PS, I have a Brahmi INSCRIPT Windows keyboard layout all made up. If you are interested in having a regular installable keyboard available for download, send me a PM.

Re: Adinatha Tamil Brahmi font

Posted: Thu Apr 19, 2012 7:22 pm
by virtualvinodh
Hi Vanisaac,

The font is specifically for the Tamil variant of Brahmi. Hence lacks conjunct support and other letters which are not present in Tamil-Brahmi. Only the letters present in Tamil-Brahmi have been included.

http://www.virtualvinodh.com/tamil-brahmi-lipi

We are in the process of creating a another font for Asokan Brahmi, which will cover the entire Brahmi Code chart along with full Conjunct support. It may take a few months more.

So do hold on :)

V

Re: Adinatha Tamil Brahmi font

Posted: Sat Apr 28, 2012 6:19 pm
by jamadagni
vanisaac wrote:I'll admit that I'm a bit disappointed with the lack of coverage. I'm seeing nothing mapped for candrabindu or anusvara; no independent or vowel sign L/R/LL/RR; no Kha/Ga/Gha, Cha/Jha, Ttha/Dda/Ddha, Tha/Da, Pha/Ba/Bha, and no numbers. I would have thought that the first functional Brahmi font (to my knowledge) would have been a bit more comprehensive.
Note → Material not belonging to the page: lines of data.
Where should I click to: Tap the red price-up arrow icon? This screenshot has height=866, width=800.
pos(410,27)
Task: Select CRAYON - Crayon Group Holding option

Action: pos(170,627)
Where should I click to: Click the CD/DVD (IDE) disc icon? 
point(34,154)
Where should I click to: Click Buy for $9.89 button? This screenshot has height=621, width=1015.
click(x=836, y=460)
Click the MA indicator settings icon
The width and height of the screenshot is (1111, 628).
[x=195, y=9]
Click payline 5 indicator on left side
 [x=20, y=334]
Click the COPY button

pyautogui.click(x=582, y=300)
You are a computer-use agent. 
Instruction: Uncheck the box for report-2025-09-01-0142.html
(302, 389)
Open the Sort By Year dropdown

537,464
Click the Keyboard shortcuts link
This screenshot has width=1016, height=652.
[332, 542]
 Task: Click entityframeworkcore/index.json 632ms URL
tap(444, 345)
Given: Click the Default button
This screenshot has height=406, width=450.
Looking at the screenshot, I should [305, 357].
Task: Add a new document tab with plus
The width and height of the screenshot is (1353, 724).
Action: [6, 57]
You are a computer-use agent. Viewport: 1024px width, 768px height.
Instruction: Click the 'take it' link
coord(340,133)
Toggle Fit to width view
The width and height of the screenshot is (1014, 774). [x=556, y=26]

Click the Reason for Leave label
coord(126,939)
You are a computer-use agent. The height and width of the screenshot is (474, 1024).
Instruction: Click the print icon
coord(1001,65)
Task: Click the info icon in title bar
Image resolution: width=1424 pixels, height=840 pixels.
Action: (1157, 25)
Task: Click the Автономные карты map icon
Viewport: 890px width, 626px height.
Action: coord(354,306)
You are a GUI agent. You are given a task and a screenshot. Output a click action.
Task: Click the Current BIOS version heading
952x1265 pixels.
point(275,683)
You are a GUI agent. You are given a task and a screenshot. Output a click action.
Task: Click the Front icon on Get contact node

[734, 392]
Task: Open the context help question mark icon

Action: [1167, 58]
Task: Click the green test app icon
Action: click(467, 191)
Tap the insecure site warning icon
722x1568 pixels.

Sorry.
If you read my original post properly, you will find that I specifically say that this font caters to Tamil Brahmi which does not use the candrabindu etc which are specific to Sanskrit. So I feel your criticism is uncalled for.

Probably the only real thing missing which you correctly point is the numbers which I agree should be added in a proper font. We did call it beta, you know, so people can catch what we really missed out on. Thanks for pointing out that. We will try to include it before removing the beta tag.